While the various sanctions imposed by our country on Iran since 1996 have certainly made life increasingly difficult for the Islamic Republic, these restrictions have not been adequately implemented by any U.S. administration to date. The result has been all too predictable - continued Iranian defiance and support of worldwide terrorism, accompanied by increased efforts to accelerate nuclear programs leading to weaponization capability.
U.S. policy must be to use all means to prevent a nuclear-armed Iran with its potential for a disastrous impact on the region. What is needed is the strictest application of the latest sanctions aimed at Iran's Central Bank, with the administration's strong encouragement for Europe to follow suit. Both France and the UK are actually ahead of our own country in this regard, and are making real attempts to get a number of European countries that rely on Iranian oil, such as Spain, Greece, and Italy, to join in banning these imports. A unified EU position is expected to be announced on January 23. Meanwhile, a full spectrum of covert actions should be intensified, along with "soft power" efforts to encourage Iran's oppressed opposition to push for change. Such efforts should include more focused broadcasting by Radio Farda, the Iranian branch of Radio Free Europe/Radio Liberty, and the Voice of America. We must pursue opportunities to achieve real change in Iran, having squandered the potential for transformation in the aftermath of the 2009 sham elections there.

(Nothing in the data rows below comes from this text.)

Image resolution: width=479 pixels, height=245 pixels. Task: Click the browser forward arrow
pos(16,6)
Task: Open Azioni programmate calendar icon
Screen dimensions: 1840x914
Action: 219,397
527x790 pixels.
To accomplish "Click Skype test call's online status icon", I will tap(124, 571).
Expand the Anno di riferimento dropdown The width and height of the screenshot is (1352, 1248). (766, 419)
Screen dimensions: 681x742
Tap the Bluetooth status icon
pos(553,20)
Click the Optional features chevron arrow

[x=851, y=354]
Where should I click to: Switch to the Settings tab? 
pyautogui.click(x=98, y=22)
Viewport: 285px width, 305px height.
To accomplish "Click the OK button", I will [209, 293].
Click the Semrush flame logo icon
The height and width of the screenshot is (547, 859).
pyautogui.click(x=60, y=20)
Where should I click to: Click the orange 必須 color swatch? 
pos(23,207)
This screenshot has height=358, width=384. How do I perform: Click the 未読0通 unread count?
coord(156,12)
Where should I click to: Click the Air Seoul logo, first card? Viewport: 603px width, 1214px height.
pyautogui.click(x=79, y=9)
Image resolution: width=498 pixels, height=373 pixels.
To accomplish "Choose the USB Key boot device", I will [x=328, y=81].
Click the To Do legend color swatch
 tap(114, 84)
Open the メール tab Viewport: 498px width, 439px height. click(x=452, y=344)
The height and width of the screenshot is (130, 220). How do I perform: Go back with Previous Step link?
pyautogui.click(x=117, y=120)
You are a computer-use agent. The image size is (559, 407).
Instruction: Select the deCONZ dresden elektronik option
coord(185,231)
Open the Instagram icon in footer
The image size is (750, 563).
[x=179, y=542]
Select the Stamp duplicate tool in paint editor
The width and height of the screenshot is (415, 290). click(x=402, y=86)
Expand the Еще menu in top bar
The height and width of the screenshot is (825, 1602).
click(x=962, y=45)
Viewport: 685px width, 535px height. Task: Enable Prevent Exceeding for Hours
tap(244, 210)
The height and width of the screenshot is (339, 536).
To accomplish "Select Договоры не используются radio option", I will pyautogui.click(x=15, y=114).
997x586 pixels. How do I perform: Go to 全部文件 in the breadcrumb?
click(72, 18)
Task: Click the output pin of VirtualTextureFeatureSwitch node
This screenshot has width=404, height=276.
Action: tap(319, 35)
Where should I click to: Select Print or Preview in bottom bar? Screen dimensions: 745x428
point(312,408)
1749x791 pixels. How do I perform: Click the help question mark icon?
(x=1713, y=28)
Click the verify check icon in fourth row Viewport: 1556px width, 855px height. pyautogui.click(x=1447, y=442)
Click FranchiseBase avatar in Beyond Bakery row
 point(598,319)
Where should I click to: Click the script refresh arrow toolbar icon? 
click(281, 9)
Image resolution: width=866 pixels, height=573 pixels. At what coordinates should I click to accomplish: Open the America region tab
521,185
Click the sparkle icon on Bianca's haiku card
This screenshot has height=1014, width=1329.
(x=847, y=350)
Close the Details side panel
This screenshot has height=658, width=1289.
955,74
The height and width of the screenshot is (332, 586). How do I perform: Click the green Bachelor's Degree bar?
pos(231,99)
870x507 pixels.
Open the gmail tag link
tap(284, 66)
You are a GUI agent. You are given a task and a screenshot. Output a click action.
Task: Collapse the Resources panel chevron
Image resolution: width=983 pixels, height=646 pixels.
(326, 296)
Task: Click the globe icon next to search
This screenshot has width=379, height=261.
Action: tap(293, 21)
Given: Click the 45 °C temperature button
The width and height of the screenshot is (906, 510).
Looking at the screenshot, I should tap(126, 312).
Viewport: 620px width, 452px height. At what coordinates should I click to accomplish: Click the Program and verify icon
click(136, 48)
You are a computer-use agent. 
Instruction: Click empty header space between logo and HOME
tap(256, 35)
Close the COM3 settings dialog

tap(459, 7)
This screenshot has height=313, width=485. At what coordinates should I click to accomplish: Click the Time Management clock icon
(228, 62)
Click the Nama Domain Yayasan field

There is growing evidence that sanctions are beginning to bite deeply into the Islamic Republic's economy. The Iranian currency, the rial, is trading at its lowest rate ever, while inflation and unemployment are rapidly increasing. Iran's continued support of Syrian President Bashar al-Assad's bloody attempts to cling to power has severely hurt its standing among many Arab states, as well as with Turkey, which until now had been a particularly close ally.
It is likely that a number of countries, including Japan and South Korea, will seek the waivers that the Administration insisted be added to the most recently enacted sanctions bill, in order to continue their energy trade with Iran. Only under the most serious circumstances should these waivers be granted and the timetable for action on oil imports be extended. Sanctions will work only if the United States succeeds in getting friendly and not-as-friendly countries alike to change their trade patterns with Iran, which is so dependent on its oil revenues.
We should not expect Iranian goals and behavior to change unless the White House demonstrates a more consistent and forceful approach. With the newest sanctions offering the possibility of greater success, it is a propitious time for the United States to chart a determined course of action leading to the prevention of a nuclear-armed Iran, as well as regime change. With these goals in mind, the United States must remain committed to a policy of sanctions and other punitive measures until the menace of Iran as a nuclear power is overcome.